イモリとヤモリ、それにカナヘビは外見的特徴が似ているため、どこが違っているのかよく分かりません。
この三種類の違いについて説明できる人はそれほど多くないでしょう。
しかし、調べると異なっているところが幾つも有ります。
カナヘビはペットとして飼育している人も増えているので、この際ですから似ているイモリやヤモリについても知ってみませんか。
イモリ・ヤモリ・カナヘビの生息場所の違い
この三種類の大きな違いというと、生息している場所が違っています。
この違いですが、生物の名前からもその違いが分かるようになっています。
イモリですが漢字で「井守」と書くことがあります。
この「井」とは井戸を示していて、イモリが水辺で多く生息しているのでこのように呼ばれています。
昔は多くの家庭や集落には井戸が設置されていて、その近くでよく見かけるからこの名前になったと推測できます。
カナヘビやヤモリも偶然見かけることもありますが、イモリに比べると格段に少なくなっています。
ヤモリは「家守」という漢字が当てられています。
これは人家の近くで見ることが多いからであり、カナヘビやヤモリはほとんど見かけません。
ヤモリは照明の光に集まる昆虫を餌としているため、自ら人家に近寄って行った変わった動物です。
古来ではヤモリは家の守り神として崇められていたので、無理に追い払うようなことはしなかったため、ヤモリとしても安心していたのかもしれません。
カナヘビは山や草むらで見かける確率がとても高い爬虫類で、人家や水辺では見かけることが少なくなっています。
逆に草むらで何か物音がすればカナヘビであると言われるほど、その生活の多くを屋外で行っているのです。
このようにイモリとヤモリとカナヘビは見事に生息場所が違っているので、自然界ではあまり出会う機会がなかったでしょう。
ヤモリだけが持っている特徴とは
ヤモリだけが持っている外見的特徴というと、足の裏にある渦巻き状になった吸盤と言えます。
ヤモリは照明に集まって来る昆虫を餌にしているので、高いところに移動する必要があるからです。

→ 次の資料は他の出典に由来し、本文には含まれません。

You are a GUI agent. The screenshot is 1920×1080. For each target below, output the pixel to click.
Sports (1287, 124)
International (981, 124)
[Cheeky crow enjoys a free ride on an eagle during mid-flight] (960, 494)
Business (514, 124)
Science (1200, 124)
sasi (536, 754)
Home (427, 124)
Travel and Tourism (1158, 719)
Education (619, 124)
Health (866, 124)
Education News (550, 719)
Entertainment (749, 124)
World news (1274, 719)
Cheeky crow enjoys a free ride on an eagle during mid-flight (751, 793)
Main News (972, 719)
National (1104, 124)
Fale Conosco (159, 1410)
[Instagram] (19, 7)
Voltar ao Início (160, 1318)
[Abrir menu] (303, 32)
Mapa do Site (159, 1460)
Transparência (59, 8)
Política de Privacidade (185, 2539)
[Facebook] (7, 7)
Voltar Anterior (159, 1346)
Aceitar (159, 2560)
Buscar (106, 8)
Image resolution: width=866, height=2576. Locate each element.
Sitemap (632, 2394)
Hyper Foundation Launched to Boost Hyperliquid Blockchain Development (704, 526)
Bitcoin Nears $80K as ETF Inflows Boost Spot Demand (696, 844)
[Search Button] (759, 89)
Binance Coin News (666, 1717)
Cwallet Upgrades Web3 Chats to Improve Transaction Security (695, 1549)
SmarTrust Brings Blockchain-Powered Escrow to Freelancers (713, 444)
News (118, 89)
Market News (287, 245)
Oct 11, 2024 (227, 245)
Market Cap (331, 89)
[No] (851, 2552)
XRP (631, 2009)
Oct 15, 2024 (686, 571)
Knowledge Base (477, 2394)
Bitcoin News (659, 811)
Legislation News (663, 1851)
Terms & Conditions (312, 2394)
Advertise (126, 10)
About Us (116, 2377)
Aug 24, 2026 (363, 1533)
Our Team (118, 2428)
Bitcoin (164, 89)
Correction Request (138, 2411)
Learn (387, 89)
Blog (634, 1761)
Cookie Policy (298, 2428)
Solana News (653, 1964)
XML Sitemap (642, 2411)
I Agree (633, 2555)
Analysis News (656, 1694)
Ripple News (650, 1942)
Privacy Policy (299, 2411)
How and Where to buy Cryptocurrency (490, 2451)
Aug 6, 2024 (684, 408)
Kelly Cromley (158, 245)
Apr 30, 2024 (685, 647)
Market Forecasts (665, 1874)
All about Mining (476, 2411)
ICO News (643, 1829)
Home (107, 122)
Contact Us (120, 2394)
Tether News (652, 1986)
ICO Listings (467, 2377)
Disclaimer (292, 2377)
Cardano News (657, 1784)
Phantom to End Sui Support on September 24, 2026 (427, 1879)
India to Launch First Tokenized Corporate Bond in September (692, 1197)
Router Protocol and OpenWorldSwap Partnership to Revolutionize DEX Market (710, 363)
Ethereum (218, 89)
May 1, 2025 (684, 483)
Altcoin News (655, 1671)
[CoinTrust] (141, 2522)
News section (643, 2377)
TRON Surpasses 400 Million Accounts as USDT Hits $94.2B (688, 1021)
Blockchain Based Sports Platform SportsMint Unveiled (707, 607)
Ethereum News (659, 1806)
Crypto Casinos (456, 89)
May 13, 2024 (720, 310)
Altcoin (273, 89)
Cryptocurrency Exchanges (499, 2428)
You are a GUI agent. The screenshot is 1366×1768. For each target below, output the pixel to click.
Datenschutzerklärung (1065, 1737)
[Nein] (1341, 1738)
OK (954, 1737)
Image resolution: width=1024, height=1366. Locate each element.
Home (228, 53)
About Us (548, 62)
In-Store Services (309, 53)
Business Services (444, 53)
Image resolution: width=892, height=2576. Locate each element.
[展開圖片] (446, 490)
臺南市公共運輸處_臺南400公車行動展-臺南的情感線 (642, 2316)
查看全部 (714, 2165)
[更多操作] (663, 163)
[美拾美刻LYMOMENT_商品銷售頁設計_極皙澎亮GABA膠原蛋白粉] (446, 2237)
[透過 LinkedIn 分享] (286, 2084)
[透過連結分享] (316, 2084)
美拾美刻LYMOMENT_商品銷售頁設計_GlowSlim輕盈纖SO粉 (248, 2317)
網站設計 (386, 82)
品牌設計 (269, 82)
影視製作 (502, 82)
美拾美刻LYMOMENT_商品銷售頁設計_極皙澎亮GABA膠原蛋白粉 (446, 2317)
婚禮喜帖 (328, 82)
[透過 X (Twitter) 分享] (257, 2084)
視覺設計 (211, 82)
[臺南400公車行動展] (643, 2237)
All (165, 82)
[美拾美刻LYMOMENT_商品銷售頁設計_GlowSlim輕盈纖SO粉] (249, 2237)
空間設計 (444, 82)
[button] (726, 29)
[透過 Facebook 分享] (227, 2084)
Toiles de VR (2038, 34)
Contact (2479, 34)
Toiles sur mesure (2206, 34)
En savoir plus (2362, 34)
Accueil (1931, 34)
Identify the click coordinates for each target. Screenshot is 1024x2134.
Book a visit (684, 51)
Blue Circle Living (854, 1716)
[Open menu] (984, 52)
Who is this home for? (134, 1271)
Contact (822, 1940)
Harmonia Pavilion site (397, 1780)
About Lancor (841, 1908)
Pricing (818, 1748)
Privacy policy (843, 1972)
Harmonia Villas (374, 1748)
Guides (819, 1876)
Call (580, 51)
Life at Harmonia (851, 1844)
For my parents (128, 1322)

この吸盤は実に優れていて、カナヘビも木の幹やコンクリートといったザラザラした面であれば上っていくこともできますが、ヤモリはガラスといった爪が立てられない壁も簡単に上っていけます。
ヤモリは人家を生息場所とする野生生物では少ない種類であり、人家のないような自然界で発見するのはとても難しくなっています。
爬虫類は苦手な人もいて毛嫌いされることもありますが、人間には厄介な蚊や蛾を食べてくれて、それでいて人間にはほとんど危害を加えないので、これからペットとして飼育する人も増える可能性を秘めています。
イモリだけが持っている特徴とは
イモリは姿は似ていても、カナヘビやヤモリとは明らかに違っています。
カナヘビとイモリは爬虫類ですが、イモリは両生類なので最初から種族が異なっているのです。
またイモリは木に登ったりしないので指に爪が無く、前足の指が4本という他の二種にはない特徴を持っています。
カナヘビとヤモリが人間に危害を加えないとされているのは体内に毒となる成分を持っておらず、顎の力が弱いために噛みついても全く痛くないからですが、イモリは体内に毒素を持っている種類がいます。
この毒はフグ毒と同じ成分なのでとても危険です。
人間がイモリの毒で重篤な状態になったという症例は出ていませんが、イモリに触ってその手で目を擦ったりすると傷つく危険性があるので注意が必要です。
日本の本州によくいるイモリの中でお腹が赤くなっているアカハライモリにはフグ毒と同じテトロドトキシンを持っているので、近くで見かけても手を出さないでいて下さい。
カナヘビやヤモリと似ていてこの二種が人間にとって安全な生物であっても、外見が似ているだけでイモリだけは別と考えて下さい。
まとめ
イモリ・ヤモリ・カナヘビの共通の特徴としては、とても大人しくて攻撃的ではないということです。
しかし生物にはその個体独特の特徴というのを持っているので、やたらと近付いて行ったり触ったりするのはいいとは言えません。
正しい知識を持っていれば接触してもいいのですが、山や草むらで突然に遭遇しても見るだけにして、自ら手を出すのは極力避けるようにしましょう。